Gold sinks in Europe

19 Sep, 2014

Gold touched its lowest in 8-1/2 months on Thursday as the dollar jumped to a four-year peak after the Federal Reserve indicated it could raise borrowing costs faster than expected. The Fed on Wednesday renewed its pledge to keep interest rates near zero for a "considerable time", but its new projections suggested officials were positioning for a potentially faster pace of rate hikes than they had envisioned when the last set of forecasts was released in June.
Spot gold fell to its lowest since January 2 at $1,216.01 an ounce early on Thursday and was trading unchanged on the day at $1,222.54 by 1429 GMT. The metal had lost 1 percent in the previous session. "The dollar did its job again and gold wiped out the entire eight months' gains and we are now back where we were at the beginning of the year," Sharps Pixley CEO Ross Norman said.
"Even though the fourth quarter is the traditional strong period for physical demand, I don't see the market going significantly higher or lower ... I wouldn't be surprised to see prices around $1,230/$1,240 at the end of the year." US gold futures slid 1 percent to $1,223.20. "Technically gold looks vulnerable, with the psychological $1,200 and the critical $1,180 now a real possibility of being tested in the coming days or weeks," MKS Group dealer Jason Cerisola said.

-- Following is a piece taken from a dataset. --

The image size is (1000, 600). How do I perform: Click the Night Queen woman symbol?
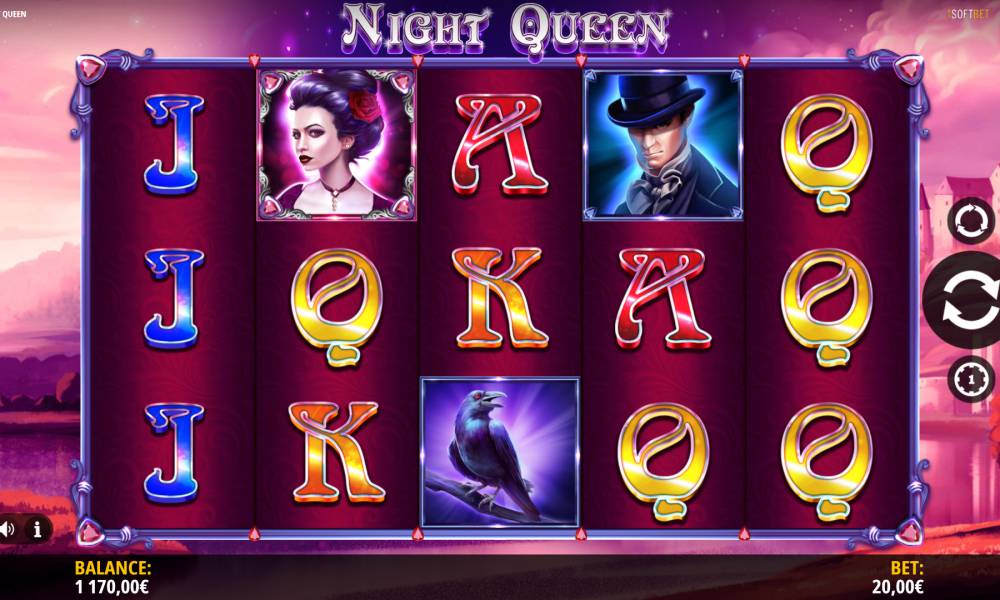pyautogui.click(x=336, y=145)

The dollar rose to its highest since July 2010 against a basket of currencies after the Fed raised its projections for rates over the next two years and announced a further $10 billion reduction in its monthly bond purchases, leaving the programme on course to end next month.

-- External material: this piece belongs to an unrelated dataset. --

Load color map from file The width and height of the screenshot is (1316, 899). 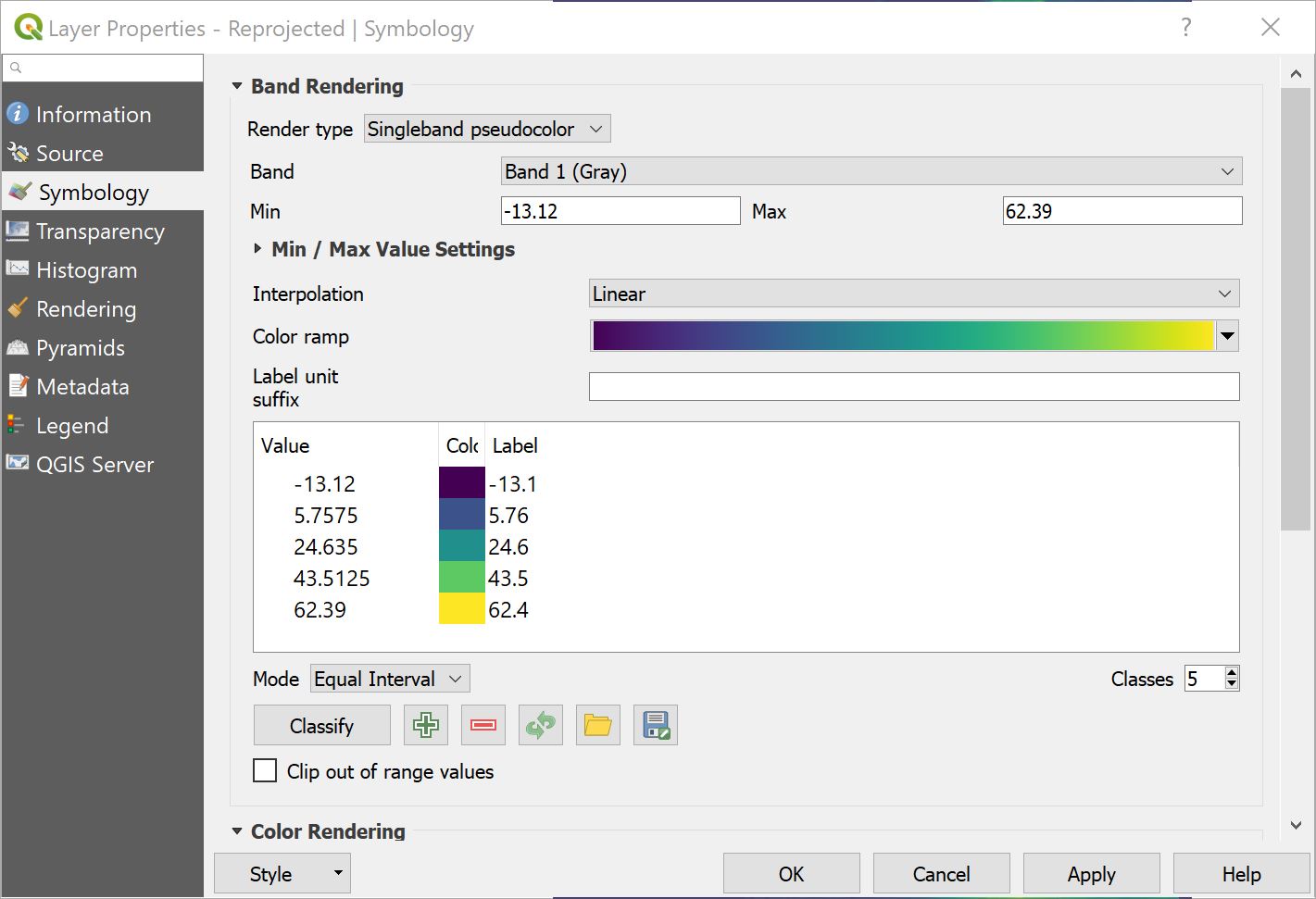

Before Thursday, gold had dropped for four sessions out of six on worries of an early US rate increase. The metal has benefited from low interest rates in the years after the credit crisis in 2008, as these encouraged investors to put money into the non-interest-bearing metal. But as the US economy normalises and interest rates are projected to rise, gold investment interest is unlikely to return in the West, Thomson Reuters GFMS said in its 2014 Interim Gold Report.
Prices are set to average $1,270 an ounce this year, down from $1,410 in 2013, and should bottom out between $1,170 and $1,200 in 2015, it said. Any short-term support for gold prices could come from a pick-up in physical demand in Asia as a drop towards $1,200 an ounce may attract bargain hunters, dealers said.
Premiums in top buyer China picked up on Thursday, climbing to $5-$6 an ounce, up from about $4 in the previous session. Silver was down 0.1 percent at $18.44 an ounce, having touched its lowest since June 2013 at $18.27. Platinum was down 0.2 percent at $1,342.24 an ounce, while palladium fell 0.5 percent to $825.